> **Things to do**
1 - Answer these questions from the monetary policy note:
(a) What federal holiday falls on Monday in the US?
(b) After the Dec. CPI, how many hikes in 2022 does the writer now expect, and how many did the writer expect before?
(c) According to the Beige Book, what had several Districts reported cooling somewhat during the last few weeks?
2 - Carry the monetary policy note forward from its final sentence.

> **Text section**
* * *
COVID | Monetary Policy & Inflation | US
COVID | Monetary Policy & Inflation | US
Monday is Martin Luther King Jr. Day in the US, a federal holiday
There were few surprises in Fedspeak this week, the last before the pre-meeting blackout. The tone remained hawkish, with Chair Powell’s hearings consistent with my expectations of a start to the hiking cycle at the March meeting and a mid-year start to QT2. In addition, following the Dec. CPI I am now expecting 4 hikes in 2022, against 3 previously.
The view from in the Beige book was a tad less hawkish than those of FOMC members: ‘several Districts reported that businesses expectations for growth had cooled somewhat during the last few weeks’ and ‘some districts noted that price increases had decelerated a bit from the robust pace experienced in recent months.’ These won’t impact much of the FOMC hawkish stance, as the focus is clearly inflation rather than employment and the current weaknesses reflect in part, the impact of omicron which Fed believes will be short lived.
* * *
> **Stored data**

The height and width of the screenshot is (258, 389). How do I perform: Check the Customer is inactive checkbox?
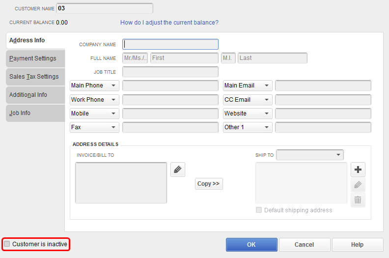coord(7,244)
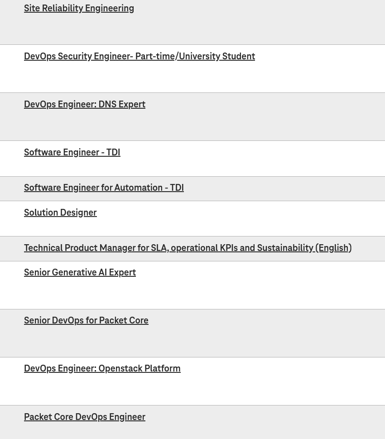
* * *
> **Task-by-task results**
1 -
(a) Martin Luther King Jr. Day
(b) 4 hikes now, against 3 previously
(c) Businesses' expectations for growth

2 -
The administration announced 3 candidates to fill the 3 vacancies on the Fed Board, Sarah Bloom Raskin as vice chair for supervision and the academic economists Lisa Cook and Philip Jefferson as Governors. Raskin, a former Fed Governor and Obama Treasury official, is believed to favor tighter bank regulations and a more active role for the Fed in fighting climate change. Her nomination was praised by Senator Warren. Jefferson worked as an economist in the Fed’s monetary affairs division for a year in the 1990s while Cook was a senior economist in the Obama administration Council of Economic Advisors. Jefferson and Cook’s recent research focus has been inequality and poverty.
Raskin, Cook and Jefferson tick the administration boxes on gender and ethnic diversity (Cook and Jefferson are African American) and have a liberal slant that will satisfy progressive democrats. It is not clear however how much thinking diversity they will bring to monetary policy making. Cook and Jefferson are PhD economists (from Berkeley and the University of Virginia respectively) and will join the 400 PhD economists already working at the Fed, though admittedly only 2 of these are African-Americans.
The pre-meeting blackout started on the week-end.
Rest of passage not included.